New methods are urgently needed, which will do for the study of the viruses what the methods created by Pasteur and Koch did for that of the visible bacteria ; and the discovery of such methods claims all the patience, the ingenuity, the scientific experience and discipline, the self-sacrificing labour and devotion, of distinguished investigators in all parts of the world. The Roll of Honour of those who have themselves fallen victims to the object of their quest is already a sadly long one. On the success of such work depends the real advance of knowledge, concerning diseases as familiar as measles, mumps, chicken-pox, smallpox, the so-called sleepy sickness, yellow fever, influenza, and even our persistent enemy the common cold ; and, among the diseases of domestic animals, foot-and-mouth disease, cattle-plague, dog-distemper, hydrophobia, and many others. And what I should like you to realise is, that since the viruses causing these diseases can neither be seen with a microscope nor cultivated outside the living body, to prevent their study and investigation by the method of experiment on living animals would be to prevent their study altogether. The presence of such a virus can only be demonstrated, the quantity of it can only be measured, by experimental inoculation into a living animal.

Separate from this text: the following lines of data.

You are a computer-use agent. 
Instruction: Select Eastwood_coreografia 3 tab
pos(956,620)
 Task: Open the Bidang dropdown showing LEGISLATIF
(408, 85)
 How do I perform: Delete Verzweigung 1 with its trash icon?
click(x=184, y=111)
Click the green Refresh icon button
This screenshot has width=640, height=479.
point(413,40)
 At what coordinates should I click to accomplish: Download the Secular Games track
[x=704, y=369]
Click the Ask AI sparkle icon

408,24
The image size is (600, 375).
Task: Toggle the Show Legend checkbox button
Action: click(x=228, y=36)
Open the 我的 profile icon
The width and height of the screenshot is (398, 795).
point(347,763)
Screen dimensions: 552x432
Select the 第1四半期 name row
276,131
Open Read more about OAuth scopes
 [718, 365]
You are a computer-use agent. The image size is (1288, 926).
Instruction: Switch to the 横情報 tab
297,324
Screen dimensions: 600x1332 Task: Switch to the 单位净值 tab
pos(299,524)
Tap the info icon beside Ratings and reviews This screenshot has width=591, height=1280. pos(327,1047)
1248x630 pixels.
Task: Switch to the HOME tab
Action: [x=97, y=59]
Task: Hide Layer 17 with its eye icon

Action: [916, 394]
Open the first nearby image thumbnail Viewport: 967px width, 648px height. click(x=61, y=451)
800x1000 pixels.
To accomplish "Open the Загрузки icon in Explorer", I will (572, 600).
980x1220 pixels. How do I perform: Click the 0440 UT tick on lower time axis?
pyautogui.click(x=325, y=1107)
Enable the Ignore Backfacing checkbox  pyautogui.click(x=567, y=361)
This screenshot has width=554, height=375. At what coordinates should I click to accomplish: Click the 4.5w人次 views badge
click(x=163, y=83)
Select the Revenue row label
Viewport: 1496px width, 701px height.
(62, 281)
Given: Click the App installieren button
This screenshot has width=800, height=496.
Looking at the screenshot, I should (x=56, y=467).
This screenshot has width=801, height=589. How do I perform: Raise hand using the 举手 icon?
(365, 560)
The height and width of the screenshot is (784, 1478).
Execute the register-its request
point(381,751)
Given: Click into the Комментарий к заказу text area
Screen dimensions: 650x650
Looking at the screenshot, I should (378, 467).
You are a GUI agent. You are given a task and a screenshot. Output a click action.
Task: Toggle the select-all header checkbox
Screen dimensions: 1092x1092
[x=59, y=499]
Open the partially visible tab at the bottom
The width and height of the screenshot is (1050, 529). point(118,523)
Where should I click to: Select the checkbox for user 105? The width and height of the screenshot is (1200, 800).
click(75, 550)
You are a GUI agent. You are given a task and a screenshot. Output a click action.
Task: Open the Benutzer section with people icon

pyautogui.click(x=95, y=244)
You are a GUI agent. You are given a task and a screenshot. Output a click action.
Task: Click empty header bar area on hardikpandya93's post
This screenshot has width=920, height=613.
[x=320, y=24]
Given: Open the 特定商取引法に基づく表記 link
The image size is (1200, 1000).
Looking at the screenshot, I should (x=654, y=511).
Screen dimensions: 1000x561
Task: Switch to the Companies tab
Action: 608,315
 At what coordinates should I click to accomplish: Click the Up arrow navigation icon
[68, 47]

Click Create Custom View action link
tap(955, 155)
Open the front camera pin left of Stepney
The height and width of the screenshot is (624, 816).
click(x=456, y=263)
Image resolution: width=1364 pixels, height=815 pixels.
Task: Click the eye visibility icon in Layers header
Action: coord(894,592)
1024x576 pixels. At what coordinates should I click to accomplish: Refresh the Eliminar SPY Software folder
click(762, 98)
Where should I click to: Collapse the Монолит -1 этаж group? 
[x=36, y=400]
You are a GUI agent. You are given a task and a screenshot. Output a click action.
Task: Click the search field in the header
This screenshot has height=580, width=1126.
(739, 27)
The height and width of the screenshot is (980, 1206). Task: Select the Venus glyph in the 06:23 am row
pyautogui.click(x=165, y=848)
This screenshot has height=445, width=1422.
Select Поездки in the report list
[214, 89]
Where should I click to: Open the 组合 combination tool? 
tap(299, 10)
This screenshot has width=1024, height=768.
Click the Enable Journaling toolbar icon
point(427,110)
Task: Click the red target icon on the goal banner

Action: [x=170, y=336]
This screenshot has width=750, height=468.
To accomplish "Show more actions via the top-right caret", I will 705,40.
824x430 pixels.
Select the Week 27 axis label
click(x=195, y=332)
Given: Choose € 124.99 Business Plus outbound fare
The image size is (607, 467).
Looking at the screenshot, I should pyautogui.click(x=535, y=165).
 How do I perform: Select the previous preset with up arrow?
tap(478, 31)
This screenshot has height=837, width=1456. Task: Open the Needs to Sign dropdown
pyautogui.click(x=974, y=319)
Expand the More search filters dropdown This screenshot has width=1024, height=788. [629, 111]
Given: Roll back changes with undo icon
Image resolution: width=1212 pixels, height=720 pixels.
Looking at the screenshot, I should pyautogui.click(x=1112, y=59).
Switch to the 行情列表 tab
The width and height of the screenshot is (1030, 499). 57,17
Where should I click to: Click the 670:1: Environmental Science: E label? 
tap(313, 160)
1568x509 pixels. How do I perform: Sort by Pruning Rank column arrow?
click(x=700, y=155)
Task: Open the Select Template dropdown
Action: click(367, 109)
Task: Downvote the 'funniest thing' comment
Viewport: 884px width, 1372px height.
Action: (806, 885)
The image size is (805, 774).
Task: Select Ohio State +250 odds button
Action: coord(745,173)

A hope of everybody concerned in such work, and a principal object of his investigation, is the discovery of methods for displaying the virus by some use of the microscope, and for cultivating it on some kind of lifeless medium, so that its nature may be brought under closer study, without recourse at every stage to animal experiment. Hopeful progress in that direction is being made, and at an increasing rate in recent years. At present, however, the abandonment of experiments on animals would mean the practically complete cessation of the study of these deadly diseases, with all that it might give of life-saving knowledge, for man and for the animals themselves. Man's fruitful, conservative, and purposeful experiments would cease, but nature's vast and destructive ones would continue.